• TASK REQUIREMENTS: The answer is a stretch of the material below, returned exactly: the line containing "[X (Twitter)] (211, 2318)", the line containing "УК (328, 47)", and all lines between.

• DATASET ENTRIES:
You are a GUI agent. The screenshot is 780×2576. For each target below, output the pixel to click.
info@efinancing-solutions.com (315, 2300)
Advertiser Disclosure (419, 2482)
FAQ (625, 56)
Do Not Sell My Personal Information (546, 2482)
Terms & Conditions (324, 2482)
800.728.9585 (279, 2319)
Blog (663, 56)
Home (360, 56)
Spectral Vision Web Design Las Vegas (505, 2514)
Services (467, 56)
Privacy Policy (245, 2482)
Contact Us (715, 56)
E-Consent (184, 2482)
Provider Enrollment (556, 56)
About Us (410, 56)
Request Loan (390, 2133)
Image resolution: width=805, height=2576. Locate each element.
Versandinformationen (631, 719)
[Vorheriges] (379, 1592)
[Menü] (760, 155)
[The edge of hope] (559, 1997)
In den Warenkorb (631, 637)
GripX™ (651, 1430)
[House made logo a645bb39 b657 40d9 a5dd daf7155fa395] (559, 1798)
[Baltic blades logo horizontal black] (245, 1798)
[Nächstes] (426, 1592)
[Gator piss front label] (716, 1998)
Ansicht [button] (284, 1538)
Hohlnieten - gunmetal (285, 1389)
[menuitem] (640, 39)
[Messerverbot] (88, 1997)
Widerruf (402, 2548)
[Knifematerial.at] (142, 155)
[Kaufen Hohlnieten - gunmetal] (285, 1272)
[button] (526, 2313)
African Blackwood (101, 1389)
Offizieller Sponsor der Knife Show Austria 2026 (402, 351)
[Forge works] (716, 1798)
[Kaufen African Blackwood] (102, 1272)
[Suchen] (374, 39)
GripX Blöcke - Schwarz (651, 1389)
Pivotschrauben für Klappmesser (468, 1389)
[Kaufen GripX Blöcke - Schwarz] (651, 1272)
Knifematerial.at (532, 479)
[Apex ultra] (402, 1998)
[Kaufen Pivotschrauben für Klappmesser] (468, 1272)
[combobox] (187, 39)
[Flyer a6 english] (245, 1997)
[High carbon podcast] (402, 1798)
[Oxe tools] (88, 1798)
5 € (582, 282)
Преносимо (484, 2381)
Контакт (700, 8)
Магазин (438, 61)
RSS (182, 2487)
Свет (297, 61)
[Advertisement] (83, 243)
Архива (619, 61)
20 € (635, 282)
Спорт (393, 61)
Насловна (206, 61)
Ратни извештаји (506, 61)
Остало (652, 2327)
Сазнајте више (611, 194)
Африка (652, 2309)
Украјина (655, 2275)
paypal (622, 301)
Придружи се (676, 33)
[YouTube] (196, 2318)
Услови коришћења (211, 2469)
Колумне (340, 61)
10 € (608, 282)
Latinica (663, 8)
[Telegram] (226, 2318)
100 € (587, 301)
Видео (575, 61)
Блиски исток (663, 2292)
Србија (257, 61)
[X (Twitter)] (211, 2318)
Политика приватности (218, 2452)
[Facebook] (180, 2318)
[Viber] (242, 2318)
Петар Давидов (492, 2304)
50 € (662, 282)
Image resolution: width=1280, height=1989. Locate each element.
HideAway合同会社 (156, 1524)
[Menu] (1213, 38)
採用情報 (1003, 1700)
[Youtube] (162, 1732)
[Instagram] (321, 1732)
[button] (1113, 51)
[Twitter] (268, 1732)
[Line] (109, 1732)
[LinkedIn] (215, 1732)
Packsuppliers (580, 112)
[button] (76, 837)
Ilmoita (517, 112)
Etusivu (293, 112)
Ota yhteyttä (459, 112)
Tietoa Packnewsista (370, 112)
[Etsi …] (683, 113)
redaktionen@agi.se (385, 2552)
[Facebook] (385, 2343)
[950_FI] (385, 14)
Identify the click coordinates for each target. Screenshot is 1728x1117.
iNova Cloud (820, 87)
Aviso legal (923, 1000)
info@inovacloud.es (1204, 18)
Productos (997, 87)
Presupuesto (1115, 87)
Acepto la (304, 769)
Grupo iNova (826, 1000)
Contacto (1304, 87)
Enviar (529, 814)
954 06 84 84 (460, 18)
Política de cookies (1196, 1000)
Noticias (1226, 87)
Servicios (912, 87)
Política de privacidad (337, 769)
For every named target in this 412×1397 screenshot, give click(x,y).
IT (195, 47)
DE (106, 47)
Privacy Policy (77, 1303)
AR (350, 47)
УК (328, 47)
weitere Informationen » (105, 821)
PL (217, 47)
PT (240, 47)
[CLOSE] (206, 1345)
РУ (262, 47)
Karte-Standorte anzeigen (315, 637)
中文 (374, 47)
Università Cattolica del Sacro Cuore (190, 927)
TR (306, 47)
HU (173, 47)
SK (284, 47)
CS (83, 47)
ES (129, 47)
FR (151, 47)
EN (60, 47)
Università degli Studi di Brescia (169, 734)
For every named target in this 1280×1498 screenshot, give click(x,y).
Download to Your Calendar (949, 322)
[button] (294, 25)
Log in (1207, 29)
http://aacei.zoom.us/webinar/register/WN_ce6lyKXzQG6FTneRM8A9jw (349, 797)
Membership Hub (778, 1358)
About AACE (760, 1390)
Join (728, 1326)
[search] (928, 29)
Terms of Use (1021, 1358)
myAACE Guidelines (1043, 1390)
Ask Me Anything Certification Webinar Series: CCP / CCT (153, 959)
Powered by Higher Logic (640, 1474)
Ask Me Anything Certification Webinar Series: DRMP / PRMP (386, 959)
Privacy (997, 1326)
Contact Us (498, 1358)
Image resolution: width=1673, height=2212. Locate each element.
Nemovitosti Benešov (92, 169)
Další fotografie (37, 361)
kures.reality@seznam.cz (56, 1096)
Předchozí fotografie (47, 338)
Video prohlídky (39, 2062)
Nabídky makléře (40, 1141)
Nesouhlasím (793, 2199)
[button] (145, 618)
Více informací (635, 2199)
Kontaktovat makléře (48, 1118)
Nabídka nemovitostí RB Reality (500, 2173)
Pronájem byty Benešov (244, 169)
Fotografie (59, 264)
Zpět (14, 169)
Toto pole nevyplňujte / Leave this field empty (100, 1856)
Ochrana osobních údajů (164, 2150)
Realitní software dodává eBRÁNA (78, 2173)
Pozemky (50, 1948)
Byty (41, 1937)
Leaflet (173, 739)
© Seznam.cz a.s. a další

• TASK RESPONSE:
[X (Twitter)] (211, 2318)
Политика приватности (218, 2452)
[Facebook] (180, 2318)
[Viber] (242, 2318)
Петар Давидов (492, 2304)
50 € (662, 282)
Image resolution: width=1280, height=1989. Locate each element.
HideAway合同会社 (156, 1524)
[Menu] (1213, 38)
採用情報 (1003, 1700)
[Youtube] (162, 1732)
[Instagram] (321, 1732)
[button] (1113, 51)
[Twitter] (268, 1732)
[Line] (109, 1732)
[LinkedIn] (215, 1732)
Packsuppliers (580, 112)
[button] (76, 837)
Ilmoita (517, 112)
Etusivu (293, 112)
Ota yhteyttä (459, 112)
Tietoa Packnewsista (370, 112)
[Etsi …] (683, 113)
redaktionen@agi.se (385, 2552)
[Facebook] (385, 2343)
[950_FI] (385, 14)
Identify the click coordinates for each target. Screenshot is 1728x1117.
iNova Cloud (820, 87)
Aviso legal (923, 1000)
info@inovacloud.es (1204, 18)
Productos (997, 87)
Presupuesto (1115, 87)
Acepto la (304, 769)
Grupo iNova (826, 1000)
Contacto (1304, 87)
Enviar (529, 814)
954 06 84 84 (460, 18)
Política de cookies (1196, 1000)
Noticias (1226, 87)
Servicios (912, 87)
Política de privacidad (337, 769)
For every named target in this 412×1397 screenshot, give click(x,y).
IT (195, 47)
DE (106, 47)
Privacy Policy (77, 1303)
AR (350, 47)
УК (328, 47)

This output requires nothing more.